The 2011/10/10 at 09:46
Despite reticence from the financial lobby and the United Kingdom, the two countries France and Germany are pressing for a Europe-wide tax on financial transactions. On Friday 10 September, the two countries addressed a letter to the European Commission in which they unveil the contours of a tax on financial transactions. This letter, written by the French and German Ministers of Finance, François Baroin and Wolfgang Schäuble, follows declarations by Nicolas Sarkozy and Angela Merkel in favour of this tax on 17 August.
They thus called upon the members of the G20 to find an agreement. But conscious of the political difficulties awaiting them, Paris and Berlin are relaunching the file on a European level. In this way, if they fail to gain the support of their G20 partners in Cannes, at the start of November, they will fall upon the European Union, as a prelude, so they hope, to a later global consensus.

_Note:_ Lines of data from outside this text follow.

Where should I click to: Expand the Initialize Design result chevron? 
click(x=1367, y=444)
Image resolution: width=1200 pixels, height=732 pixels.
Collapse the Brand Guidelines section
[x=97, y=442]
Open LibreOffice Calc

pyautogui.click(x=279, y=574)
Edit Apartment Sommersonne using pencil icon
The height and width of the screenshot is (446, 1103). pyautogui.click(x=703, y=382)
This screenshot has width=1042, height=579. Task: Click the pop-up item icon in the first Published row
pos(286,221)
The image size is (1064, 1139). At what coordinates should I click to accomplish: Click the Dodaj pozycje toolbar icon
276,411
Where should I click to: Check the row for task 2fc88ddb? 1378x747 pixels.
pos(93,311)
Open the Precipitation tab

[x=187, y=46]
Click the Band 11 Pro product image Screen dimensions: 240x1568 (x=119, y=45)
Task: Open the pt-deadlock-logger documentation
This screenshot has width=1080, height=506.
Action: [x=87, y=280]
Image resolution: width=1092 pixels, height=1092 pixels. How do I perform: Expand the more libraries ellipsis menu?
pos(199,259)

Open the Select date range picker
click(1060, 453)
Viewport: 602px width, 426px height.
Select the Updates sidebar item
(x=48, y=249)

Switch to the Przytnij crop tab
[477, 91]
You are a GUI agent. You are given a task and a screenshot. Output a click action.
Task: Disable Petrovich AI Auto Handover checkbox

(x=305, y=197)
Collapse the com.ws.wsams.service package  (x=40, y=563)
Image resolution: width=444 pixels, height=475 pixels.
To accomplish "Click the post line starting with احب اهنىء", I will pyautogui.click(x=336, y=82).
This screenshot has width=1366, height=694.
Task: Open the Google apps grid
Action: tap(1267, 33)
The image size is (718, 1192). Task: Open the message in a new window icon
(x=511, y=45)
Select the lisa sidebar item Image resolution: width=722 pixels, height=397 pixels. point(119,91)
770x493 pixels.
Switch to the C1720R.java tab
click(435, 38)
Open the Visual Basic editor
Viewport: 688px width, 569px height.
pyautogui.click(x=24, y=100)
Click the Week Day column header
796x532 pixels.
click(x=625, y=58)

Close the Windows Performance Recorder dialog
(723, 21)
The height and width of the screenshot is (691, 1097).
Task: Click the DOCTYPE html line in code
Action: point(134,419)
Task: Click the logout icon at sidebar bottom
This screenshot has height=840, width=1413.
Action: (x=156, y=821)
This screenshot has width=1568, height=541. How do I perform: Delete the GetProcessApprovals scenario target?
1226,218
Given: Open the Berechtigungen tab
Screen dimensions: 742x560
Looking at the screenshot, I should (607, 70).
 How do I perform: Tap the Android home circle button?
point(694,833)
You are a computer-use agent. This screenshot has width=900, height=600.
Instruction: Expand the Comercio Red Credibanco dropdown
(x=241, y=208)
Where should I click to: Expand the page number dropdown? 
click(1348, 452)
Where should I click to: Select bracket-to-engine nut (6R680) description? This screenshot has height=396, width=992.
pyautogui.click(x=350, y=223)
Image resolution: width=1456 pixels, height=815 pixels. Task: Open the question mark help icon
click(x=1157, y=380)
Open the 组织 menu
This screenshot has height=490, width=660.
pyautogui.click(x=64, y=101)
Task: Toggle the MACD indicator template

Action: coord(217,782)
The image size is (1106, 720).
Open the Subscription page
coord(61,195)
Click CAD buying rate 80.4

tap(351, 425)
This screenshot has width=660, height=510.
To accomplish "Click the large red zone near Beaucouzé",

"We believe the European Union should lead the global mobilisation on this issue and we asked the Council Presidency to put it on the European agenda in the coming months," reads the letter. In addition, this Franco-German draft politically reinforces the proposal currently being formalised by the European Commission, to be unveiled at the start of October. François Baroin and Wolfgang Schäuble recall that neither the issue of how the tax is to be attributed nor the difficulties in implementing it, should not hinder agreement on the definition of such a tax.
France and Germany wish for a broad tax base as the tax would be withheld on "all financial transactions (transactions in financial instruments (securities and derivatives)) and foreign-exchange transactions". Intragroup financial transactions would fall within its field. The tax would also apply to currency operations. The rate would be weak in order to minimise the risk of relocations: 0.1 % for bonds and shares, 0.01 % for derivatives. Paris, Berlin and Brussels see two advantages in introducing such a tax: the sharing of the financial cost of the crisis with financial institutions and increased financial regulation.
According to forecasts made by the European Commission, the tax could raise 50 billion euros in funds, an argument likely to convince most States. In addition, it can radically weaken high-frequency trading, in the firing line of European governments in recent months due to its supposed role in creating market volatility. In the United Kingdom for example, around one-third of stock market transactions are carried out by computers that execute orders defined by complex algorithms.